Il re, cioè il giovane Filippo VI, che alla fine di gennaio, un paio di settimane dopo la riunione del nuovo Parlamento (convocato per il 13 gennaio), darà l’incarico per la formazione del governo. A regola, dovrebbe toccare a Rajoy, capo del partito più votato. Senonché la coalizione di sinistra, allo stato dello scrutinio, sembra avere più voti della coalizione di destra. Avremo un ritorno di Sanchez al Palazzo della Moncloa? In Portogallo si sono trovati in una impasse simile ed è uscito fuori un governo di sinistra.
• La Catalogna che vuole staccarsi?
È un problema, ma non così urgente. Iglesias, il capo di Podemos, catalano, è contrario alla secessione ed è stato il più votato dai suoi conterranei.
• Potrebbero essere necessarie nuove elezioni? Com’è che il sistema elettorale spagnolo, tanto esaltato da noi, ha prodotto un risultato così poco utilizzabile?
A che servirebbero nuove elezioni con questo sistema elettorale? Ne uscirebbe, temo, un risultato ugualmente bloccato. Bisognerebbe che i quattro partiti con una consistenza significativa - cioè Popolari, Psoe, Podemos e Ciudadanos - varassero in fretta un sistema elettorale tipo Italicum. Si vota e se nessuno vince si va al ballottaggio tra i primi due, con premio di maggioranza. Ieri la Boschi ha subito cinguettato: «Mai come stasera è chiaro quanto sia utile e giusta la nostra legge elettorale». Il sistema elettorale spagnolo piaceva ai nostri perché prevede lo sbarramento al 3%, il che impedisce alle formazioni lillipuziane di passare. E soprattutto perché riconosce un premio di maggioranza implicito col metodo di disegnare collegi elettorali piccoli ciascuno dei quali manda in Parlamento pochi deputati.
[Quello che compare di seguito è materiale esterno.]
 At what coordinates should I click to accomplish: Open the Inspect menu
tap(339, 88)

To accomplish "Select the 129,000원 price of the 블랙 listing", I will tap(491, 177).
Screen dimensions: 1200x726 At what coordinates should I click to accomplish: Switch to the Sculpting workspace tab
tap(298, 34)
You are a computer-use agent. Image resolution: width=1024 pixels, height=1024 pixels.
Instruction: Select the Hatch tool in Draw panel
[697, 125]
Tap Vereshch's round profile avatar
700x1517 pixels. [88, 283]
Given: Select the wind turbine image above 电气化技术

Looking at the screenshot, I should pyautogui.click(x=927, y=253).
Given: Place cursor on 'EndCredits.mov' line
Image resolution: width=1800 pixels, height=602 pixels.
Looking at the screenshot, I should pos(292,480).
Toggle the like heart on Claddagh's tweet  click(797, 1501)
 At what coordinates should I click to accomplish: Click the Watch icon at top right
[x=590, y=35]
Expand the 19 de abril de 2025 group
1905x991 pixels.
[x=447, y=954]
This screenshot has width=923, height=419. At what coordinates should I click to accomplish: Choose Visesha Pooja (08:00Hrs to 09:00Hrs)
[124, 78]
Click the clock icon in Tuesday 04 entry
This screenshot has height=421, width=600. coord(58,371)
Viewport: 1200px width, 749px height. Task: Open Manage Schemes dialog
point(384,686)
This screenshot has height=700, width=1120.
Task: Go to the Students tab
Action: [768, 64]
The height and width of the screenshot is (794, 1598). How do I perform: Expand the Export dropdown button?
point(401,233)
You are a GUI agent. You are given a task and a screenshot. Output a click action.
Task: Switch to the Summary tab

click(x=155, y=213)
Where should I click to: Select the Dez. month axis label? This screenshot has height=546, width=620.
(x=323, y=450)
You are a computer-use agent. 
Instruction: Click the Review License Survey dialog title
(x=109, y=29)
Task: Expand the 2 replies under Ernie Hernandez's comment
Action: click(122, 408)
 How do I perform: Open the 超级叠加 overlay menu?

Di fatto, è come dare un premio di maggioranza del 6-7% ai partiti più grandi, e infatti se lei torna alle prime righe e confronta percentuali e seggi, vedrà che i seggi ottenuti da ciascuno dei due grandi sono superiori alle percentuali di consenso raccolte. I nostri cantori di quel sistema non avevano fatto caso però al fatto che in realtà i partiti in gara in Spagna, storicamente, sono sempre stati due, e quindi non c’è mai stato problema. L’altro fatto nuovo di questo risultato è infatti proprio questo, la fine del bipartitismo, la necessità di far coalizione, di mediare, di accontentare gli alleati e qualche volta pure gli avversari. La Spagna, cioè, senza averne la cultura, è precipitata anche lei nell’inciucismo maledetto di marca italiana.